The following track, “Last Night Part 2,” is a definite combo breaker, as the hard-hitting percussion doesn’t mesh with the downtempo, subdued rap-singing. Lyrically, the track is nothing stellar, but it’s not bad either.
Chris Brown returns for “Yesterday,” and his singing sounds a lot smoother given the stilted, unenthusiastic rapping of Diddy. Brown’s lines are well-written and emotional, and he delivers them well, which makes me wish this had been a Chris Brown solo track.
The penultimate track, “Change,” does not have any guests, and Diddy sings with a lot of confidence, and manages to do pretty well for himself. However, it’s hard to take all five minutes of this repetitive track, in which he laments being left on the train, which is something I can relate to, having listened to Last Train To Paris for this long.
“Coming Home” is a musical victory lap, with bright horns and an uptempo beat that marches confidently forward. Skylar Grey provides some solid singing on the choruses, and this is a great way to (sort of) redeem the album.
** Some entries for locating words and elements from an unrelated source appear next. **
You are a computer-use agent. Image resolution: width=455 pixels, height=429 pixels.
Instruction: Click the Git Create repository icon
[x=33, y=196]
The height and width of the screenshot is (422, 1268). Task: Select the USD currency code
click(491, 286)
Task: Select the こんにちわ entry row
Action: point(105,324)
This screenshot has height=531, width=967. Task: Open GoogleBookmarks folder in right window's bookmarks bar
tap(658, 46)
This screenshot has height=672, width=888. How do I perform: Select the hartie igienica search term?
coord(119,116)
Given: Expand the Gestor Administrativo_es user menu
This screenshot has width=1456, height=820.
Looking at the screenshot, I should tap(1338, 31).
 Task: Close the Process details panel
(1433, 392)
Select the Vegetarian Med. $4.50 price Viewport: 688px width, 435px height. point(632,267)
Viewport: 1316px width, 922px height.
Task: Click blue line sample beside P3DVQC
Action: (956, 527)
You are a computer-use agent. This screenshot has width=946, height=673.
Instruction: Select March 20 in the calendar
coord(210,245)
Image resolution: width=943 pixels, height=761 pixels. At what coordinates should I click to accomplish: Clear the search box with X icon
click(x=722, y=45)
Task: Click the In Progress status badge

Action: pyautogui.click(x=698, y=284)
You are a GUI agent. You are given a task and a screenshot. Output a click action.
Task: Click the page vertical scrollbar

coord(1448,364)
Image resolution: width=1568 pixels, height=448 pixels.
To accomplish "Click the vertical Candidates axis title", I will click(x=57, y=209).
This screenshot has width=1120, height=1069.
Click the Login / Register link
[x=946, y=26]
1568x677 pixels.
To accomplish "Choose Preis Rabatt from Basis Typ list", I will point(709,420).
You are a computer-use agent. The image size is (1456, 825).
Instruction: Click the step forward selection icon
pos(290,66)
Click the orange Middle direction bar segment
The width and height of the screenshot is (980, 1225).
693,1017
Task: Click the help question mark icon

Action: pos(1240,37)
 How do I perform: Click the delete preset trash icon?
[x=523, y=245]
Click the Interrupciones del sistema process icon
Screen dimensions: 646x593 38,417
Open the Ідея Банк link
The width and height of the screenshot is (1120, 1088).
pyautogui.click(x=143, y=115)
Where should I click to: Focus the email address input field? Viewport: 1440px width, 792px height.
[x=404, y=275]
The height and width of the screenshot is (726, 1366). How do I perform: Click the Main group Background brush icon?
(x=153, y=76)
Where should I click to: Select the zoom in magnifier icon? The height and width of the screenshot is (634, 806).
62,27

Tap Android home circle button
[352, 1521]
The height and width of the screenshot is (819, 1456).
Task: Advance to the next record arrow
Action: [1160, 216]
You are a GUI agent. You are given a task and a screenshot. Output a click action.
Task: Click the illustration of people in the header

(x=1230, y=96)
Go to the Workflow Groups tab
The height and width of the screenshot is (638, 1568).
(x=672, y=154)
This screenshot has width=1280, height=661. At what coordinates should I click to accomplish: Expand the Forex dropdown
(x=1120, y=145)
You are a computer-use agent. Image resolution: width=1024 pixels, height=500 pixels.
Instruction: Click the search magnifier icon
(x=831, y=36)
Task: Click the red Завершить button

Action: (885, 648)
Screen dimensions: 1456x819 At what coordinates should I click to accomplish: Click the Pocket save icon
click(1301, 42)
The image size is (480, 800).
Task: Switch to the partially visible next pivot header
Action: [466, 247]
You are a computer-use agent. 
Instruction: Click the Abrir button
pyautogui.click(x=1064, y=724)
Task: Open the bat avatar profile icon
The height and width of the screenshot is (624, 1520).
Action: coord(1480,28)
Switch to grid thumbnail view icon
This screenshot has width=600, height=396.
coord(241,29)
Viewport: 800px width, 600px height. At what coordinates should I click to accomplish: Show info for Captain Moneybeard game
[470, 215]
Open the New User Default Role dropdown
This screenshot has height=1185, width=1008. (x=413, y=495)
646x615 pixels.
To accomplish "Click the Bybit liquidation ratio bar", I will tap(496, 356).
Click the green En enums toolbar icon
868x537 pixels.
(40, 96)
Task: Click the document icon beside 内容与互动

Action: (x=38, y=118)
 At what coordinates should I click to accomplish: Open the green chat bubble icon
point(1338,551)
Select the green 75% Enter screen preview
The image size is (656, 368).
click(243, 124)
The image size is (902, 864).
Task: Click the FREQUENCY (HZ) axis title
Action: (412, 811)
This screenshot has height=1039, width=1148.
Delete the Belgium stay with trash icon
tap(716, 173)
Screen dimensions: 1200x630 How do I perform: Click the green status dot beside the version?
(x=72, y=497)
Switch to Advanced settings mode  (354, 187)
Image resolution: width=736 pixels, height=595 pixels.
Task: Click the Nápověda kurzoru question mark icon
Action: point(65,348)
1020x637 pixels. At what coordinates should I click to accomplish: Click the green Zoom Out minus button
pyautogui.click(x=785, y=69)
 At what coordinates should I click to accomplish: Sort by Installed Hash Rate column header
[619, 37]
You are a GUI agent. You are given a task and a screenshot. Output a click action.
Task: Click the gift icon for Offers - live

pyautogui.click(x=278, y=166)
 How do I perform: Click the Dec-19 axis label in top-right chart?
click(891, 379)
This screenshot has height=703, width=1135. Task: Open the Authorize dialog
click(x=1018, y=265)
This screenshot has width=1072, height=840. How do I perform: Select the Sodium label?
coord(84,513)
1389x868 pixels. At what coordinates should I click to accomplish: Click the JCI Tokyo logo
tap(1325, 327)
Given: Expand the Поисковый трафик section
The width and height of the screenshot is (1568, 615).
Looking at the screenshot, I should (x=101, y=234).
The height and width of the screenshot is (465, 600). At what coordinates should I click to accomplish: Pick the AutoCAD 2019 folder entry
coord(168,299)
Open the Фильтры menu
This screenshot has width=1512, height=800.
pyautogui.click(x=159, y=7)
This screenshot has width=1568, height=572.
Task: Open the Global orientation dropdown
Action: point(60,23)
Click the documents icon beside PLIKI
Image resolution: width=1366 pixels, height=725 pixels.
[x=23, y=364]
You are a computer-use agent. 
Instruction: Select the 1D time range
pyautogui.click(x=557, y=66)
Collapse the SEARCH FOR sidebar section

It’s a good thing that Diddy doesn’t really need to make any money from records at this point, because if he were an unknown artist, this isn’t the type of material that would secure a deal. Diddy Dirty Money – Last Train To Paris did not provide a musical rebellion, but rather a reminder that Diddy should stick to what he does well. Diddy was right when he said this album was vulnerable, but the vulnerable moments all too often sound like sulking, and the guest spots make this train way too crowded, especially when several (Brown, Drake, and T.I.) outshine the main star.